Our friends, the Anderson boys, Tom and Phil, had paper routes delivering the Pittsburg Sun and influenced me and my older brother Bill to become paper boys. Bill began delivering in the summer of 1944. His route included some of the downtown Pittsburg area, and he had to walk that portion of his route. Since Bill was carrying papers, I had to have a route. So just before I started the seventh grade in Roosevelt Jr. High in the fall of 1944, I got a route which had about 200 customers in the area between the Kansas City Southern railroad tracks and Water Street and between First Street and Eleventh Street.
The newspapers came off the press at about 12:30 a.m. so my brother Bill and I would get up at about midnight and ride our bicycles to the newspaper office at Seventh and Locust streets from our house at 1106 E. 14th. We were waiting when the first papers came off the press. They would slide down a chute into the basement from the press room upstairs. We were provided enough papers for our customers, and a few extras, which we had to pay for. They would not give us many extras, as I believe they were concerned that we might sell them at the railroad station or somewhere else that the newspaper had a newsstand.

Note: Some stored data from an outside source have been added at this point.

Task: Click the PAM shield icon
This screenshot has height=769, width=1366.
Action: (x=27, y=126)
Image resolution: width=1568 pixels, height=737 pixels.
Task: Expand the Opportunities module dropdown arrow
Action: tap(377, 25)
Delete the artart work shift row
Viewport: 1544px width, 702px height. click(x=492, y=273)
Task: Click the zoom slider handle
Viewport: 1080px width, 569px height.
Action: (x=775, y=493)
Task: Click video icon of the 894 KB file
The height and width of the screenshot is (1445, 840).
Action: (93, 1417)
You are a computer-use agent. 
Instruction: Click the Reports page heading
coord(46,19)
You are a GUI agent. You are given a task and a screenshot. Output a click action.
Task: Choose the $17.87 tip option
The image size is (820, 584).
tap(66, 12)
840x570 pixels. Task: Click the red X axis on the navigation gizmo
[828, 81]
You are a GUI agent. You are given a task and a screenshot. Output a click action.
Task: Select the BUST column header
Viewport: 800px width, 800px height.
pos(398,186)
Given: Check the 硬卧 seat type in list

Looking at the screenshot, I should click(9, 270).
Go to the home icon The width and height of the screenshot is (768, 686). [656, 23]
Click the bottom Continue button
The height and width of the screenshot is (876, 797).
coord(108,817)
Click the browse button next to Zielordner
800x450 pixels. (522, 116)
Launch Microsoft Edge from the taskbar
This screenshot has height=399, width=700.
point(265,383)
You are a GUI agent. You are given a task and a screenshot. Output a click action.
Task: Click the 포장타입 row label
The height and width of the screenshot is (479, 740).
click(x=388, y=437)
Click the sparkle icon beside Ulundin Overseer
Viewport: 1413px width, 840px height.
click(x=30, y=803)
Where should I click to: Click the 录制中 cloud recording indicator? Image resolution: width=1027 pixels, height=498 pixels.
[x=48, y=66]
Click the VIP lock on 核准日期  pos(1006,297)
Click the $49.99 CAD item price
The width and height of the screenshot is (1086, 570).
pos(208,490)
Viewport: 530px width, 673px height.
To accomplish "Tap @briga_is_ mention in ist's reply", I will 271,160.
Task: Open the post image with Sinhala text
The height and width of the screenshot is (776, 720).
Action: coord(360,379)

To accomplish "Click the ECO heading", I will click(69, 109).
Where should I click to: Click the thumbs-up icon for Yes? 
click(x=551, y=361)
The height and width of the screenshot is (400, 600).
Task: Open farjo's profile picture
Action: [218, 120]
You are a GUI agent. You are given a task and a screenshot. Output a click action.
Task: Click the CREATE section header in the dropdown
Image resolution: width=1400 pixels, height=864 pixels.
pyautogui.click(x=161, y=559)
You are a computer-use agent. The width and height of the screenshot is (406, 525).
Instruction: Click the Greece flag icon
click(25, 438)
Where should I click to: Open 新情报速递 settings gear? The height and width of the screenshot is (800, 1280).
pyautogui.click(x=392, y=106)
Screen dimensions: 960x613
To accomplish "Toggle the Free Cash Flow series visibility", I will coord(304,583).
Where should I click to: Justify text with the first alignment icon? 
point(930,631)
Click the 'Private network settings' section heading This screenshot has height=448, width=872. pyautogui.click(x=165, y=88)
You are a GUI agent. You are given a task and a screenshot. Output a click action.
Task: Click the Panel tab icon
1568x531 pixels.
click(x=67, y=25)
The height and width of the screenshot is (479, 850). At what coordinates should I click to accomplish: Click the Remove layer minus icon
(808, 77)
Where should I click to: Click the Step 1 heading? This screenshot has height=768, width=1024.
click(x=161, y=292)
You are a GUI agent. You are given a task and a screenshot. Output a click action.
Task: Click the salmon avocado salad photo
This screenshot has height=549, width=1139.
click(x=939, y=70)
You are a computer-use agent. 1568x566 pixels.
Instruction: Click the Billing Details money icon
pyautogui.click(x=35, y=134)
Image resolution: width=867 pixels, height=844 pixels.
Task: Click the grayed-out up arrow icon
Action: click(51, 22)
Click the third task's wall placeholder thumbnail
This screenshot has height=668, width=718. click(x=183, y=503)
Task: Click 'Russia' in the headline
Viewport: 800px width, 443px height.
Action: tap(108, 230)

There were long benches in the basement where we laid our papers out and folded them in a form that would allow us to throw the paper 40 to 50 feet. After folding, we loaded them into a cloth bag with a shoulder strap, carried them to our bicycles and put the bag of papers into our baskets. It was about one a.m. in the morning when we started delivering. It took me about two and a half hours to deliver my papers so I got back home at about 3:30 a.m. and then went back to bed until it was time to get up at about 7:30 a.m. to go to school. Bill delivered more papers than I did, and the part of his route that he walked took more time, so he would not get home until about 4:30 a.m. We generally went to bed about 7:30 in the evening.
Collecting paid off
I collected for the papers door to door once a week, and the price was 18 cents a week. I paid 10 cents a week per customer to the newspaper and I got to keep 8 cents. I remember the various odors of cooking as I made my collections on Saturdays and often wondered what was being cooked. I hated collecting so I often did not collect every week, but would wait two or three weeks between collections. The newspaper office expected weekly collections and weekly payments but somehow I got by with it. I was making about $16 a week — which was a lot of money for me — and I did not spend much, so I saved a lot. But I did buy a clarinet and paid for lessons from Mr. Theis, who was the father of my school orchestra teacher. I only took lessons for about six months, and then we moved to a farm just east of Frontenac so I quit taking clarinet lessons.
Bill and I both decided to buy new bicycles with some of the money earned. A bicycle was available that had a very large basket over the front wheel, and the front wheel was only about half the diameter of a normal wheel, so it allowed space for a very large basket. We each bought one but found out rather quickly that, although they had a large space to carry the papers, they were very hard to pedal. We used them for a few weeks, and then went back to our old bicycles.
We would ride down the sidewalks and throw our papers on the porches as we rode by. One morning, just before Christmas, I threw a paper and heard a window break. The paper went through the living room window and landed next to the Christmas tree. I don’t remember the circumstances of how the people became aware their window was broken, as they were asleep at the time, but I eventually paid for replacing it.
Tom Anderson told a story of a Pittsburg paperboy who threw a paper through a window. He knew that the customer whose window he had just broken also had the Kansas City Star delivered so, after breaking the window, he walked up on the porch, reached through the broken window and retrieved his Morning Sun, dropped it on the front porch, picked up the Kansas City Star from the porch floor and dropped it through the broken window into the house.
Dealing with dogs
There were always dogs running loose in the neighborhoods where I delivered papers, and although there were not a lot of them, they could be a nuisance and possibly dangerous. I don’t remember why we dressed as we did, whether it was experienced carriers that advised us, or whether we came up with it ourselves, but we wore knee length heavy leather boots and military style boot pants with the flare at the thighs. It saved me a few dog bites, as some of the dogs got my leather boot in their mouth, but did not penetrate the leather. One of the older paperboys had a standing offer, if we had a dog that was particularly troublesome or dangerous, he would accompany us on our route with his rifle and solve the problem for us.